Das Bundesministerium für Forschung, Technologie und Raumfahrt (BMFTR ) stärkt mit einer neuen Förderrichtlinie die Forschung zu Beschwerden in den Wechseljahren. Interdisziplinäre Projekte können ab sofort Skizzen einreichen.
Neue Fördermaßnahme zu Forschung über Wechseljahre
Mit einer neuen Förderrichtlinie gibt das Bundesministerium für Forschung, Technologie und Raumfahrt (BMFTR) einen starken Impuls für die wissenschaftliche Auseinandersetzung mit den Ursachen, dem Verlauf und der Behandlung von Wechseljahren. Ziel ist es, Evidenzlücken zu schließen und innovative Ansätze für Prävention, Diagnostik und Therapie zu entwickeln.

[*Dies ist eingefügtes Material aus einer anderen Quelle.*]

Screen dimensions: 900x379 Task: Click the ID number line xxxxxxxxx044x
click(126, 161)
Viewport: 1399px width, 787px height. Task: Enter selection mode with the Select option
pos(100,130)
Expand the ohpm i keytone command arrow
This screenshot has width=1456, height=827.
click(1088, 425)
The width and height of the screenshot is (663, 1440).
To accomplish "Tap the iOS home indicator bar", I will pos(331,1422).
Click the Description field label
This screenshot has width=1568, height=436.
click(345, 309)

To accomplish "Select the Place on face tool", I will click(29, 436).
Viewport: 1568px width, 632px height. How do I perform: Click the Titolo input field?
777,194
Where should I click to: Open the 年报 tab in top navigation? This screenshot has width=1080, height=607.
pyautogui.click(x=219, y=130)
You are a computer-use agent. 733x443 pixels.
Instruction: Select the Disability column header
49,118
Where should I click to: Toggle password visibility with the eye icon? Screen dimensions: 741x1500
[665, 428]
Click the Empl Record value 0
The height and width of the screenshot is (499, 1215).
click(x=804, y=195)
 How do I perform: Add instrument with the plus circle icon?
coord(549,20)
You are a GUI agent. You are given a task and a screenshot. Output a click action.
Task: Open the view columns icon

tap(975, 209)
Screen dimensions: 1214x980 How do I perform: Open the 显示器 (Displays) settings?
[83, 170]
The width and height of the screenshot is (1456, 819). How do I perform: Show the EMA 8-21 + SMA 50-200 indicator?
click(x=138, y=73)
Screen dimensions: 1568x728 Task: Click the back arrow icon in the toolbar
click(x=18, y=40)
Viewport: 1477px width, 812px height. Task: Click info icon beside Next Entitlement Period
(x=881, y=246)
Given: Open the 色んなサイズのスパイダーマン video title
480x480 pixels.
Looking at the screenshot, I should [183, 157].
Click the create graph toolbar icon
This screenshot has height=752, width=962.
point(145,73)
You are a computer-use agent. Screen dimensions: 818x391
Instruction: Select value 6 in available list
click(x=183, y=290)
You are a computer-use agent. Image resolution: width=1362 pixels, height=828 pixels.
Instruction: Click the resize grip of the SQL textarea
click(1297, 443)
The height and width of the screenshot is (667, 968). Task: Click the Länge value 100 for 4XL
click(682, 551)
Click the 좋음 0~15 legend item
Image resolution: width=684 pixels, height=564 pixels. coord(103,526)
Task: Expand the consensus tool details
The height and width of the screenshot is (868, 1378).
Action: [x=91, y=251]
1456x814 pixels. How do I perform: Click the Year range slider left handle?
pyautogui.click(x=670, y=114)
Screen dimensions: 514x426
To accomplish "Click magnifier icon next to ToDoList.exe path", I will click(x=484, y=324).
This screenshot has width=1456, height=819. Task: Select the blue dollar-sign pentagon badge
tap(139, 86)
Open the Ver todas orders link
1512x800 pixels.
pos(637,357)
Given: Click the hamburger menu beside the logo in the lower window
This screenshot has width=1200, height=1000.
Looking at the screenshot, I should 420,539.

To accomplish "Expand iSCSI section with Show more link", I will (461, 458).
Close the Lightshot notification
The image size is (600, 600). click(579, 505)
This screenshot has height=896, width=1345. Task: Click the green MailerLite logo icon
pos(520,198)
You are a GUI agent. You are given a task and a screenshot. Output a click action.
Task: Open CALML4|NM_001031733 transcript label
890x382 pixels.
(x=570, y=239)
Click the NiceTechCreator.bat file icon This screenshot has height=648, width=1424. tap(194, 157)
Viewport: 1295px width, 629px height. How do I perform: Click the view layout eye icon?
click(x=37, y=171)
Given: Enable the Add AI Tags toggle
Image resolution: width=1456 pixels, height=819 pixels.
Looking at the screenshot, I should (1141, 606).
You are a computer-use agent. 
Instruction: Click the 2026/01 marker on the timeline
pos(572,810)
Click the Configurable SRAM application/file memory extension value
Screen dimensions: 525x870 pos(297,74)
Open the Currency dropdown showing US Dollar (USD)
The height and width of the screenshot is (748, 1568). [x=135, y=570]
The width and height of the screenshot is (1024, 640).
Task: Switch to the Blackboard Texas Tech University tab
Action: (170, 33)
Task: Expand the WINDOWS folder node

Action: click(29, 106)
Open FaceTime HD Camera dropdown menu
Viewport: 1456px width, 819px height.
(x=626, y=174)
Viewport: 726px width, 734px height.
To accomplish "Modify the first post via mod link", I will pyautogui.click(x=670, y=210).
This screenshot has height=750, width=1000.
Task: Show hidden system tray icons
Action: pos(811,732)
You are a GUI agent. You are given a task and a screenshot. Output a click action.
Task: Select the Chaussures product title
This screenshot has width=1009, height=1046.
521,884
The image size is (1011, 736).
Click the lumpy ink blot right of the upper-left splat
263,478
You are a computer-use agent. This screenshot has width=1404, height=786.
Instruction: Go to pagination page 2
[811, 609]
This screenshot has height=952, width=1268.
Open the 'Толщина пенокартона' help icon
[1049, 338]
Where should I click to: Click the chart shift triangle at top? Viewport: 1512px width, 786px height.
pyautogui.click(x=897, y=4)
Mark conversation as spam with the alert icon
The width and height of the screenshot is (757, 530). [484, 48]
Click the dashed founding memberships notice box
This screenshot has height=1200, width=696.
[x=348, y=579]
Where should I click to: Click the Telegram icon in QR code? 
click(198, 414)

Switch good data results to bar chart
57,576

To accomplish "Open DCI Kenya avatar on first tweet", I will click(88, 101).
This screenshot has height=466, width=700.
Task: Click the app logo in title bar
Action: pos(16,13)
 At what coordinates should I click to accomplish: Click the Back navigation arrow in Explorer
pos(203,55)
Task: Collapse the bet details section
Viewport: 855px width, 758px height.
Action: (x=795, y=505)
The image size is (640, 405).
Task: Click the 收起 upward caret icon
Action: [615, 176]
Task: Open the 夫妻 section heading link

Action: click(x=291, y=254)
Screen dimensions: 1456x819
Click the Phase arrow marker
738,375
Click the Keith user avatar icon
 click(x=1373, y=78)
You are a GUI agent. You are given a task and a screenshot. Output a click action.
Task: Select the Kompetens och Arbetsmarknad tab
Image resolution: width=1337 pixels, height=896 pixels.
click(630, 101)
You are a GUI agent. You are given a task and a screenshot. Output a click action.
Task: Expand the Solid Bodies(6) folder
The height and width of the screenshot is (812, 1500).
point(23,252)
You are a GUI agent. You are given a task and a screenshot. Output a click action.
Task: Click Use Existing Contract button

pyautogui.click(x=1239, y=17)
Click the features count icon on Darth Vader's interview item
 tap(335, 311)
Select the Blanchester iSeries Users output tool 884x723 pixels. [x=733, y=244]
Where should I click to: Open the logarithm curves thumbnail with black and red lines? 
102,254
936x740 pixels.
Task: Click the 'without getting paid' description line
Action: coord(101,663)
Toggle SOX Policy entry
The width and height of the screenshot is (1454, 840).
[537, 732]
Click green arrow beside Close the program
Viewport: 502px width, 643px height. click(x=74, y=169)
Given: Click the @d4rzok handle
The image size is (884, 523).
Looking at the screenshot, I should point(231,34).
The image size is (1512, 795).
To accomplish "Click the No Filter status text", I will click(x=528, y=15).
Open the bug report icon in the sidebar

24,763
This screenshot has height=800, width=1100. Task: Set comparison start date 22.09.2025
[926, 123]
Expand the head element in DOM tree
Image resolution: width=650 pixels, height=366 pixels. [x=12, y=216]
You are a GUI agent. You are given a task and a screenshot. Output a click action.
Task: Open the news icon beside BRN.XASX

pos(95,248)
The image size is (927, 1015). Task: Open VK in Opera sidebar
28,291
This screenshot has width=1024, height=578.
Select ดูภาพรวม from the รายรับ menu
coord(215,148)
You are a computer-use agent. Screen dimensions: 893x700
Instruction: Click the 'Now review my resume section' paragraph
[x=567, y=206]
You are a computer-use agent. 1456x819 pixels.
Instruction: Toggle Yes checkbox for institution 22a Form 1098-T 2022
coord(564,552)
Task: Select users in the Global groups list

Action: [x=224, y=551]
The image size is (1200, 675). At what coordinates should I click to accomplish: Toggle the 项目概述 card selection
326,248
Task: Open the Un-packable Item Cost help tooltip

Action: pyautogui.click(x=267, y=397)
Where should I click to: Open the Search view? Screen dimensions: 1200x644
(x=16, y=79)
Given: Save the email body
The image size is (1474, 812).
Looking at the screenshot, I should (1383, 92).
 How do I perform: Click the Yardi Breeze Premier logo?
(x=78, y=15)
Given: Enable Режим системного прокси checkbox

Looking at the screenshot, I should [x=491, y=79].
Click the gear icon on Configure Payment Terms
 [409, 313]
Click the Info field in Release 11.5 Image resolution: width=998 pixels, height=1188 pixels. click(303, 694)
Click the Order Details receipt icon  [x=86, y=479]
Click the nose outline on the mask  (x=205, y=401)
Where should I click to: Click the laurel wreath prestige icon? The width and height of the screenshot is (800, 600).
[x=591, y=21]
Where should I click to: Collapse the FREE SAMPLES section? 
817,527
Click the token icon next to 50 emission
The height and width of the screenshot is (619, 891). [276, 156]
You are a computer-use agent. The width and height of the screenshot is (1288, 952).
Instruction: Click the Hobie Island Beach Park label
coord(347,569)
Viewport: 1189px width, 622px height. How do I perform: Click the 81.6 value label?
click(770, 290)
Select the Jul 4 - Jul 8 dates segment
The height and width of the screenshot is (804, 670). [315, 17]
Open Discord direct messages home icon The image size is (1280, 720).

Großer Bedarf an Forschung und Versorgung
Rund neun Millionen Frauen in Deutschland befinden sich derzeit in den Wechseljahren – und etwa 80 Prozent von ihnen erleben Beschwerden, die den Alltag bei vielen stark beeinträchtigen. Viele Symptome, vor allem in der Perimenopause, bleiben unerkannt oder werden falsch eingeordnet. Hinzu kommt: Die Wechseljahre beeinflussen maßgeblich langfristige Gesundheitsrisiken, etwa für Herz-Kreislauf-, Knochen- oder kognitive Erkrankungen. Dennoch ist das Forschungsfeld international unterrepräsentiert.
Interdisziplinäre Verbünde im Fokus
Gefördert werden vor allem Verbundforschungsprojekte, die unterschiedliche Disziplinen zusammenbringen. In begründeten Ausnahmefällen können auch Einzelvorhaben universitärer Einrichtungen unterstützt werden. Die Forschung soll sich unter anderem mit biologischen Mechanismen, neuen Biomarkern, verbesserten Diagnoseverfahren oder neuen therapeutischen Ansätzen befassen. Auch der Blick auf prämature Wechseljahre gehört zu den möglichen Themenfeldern.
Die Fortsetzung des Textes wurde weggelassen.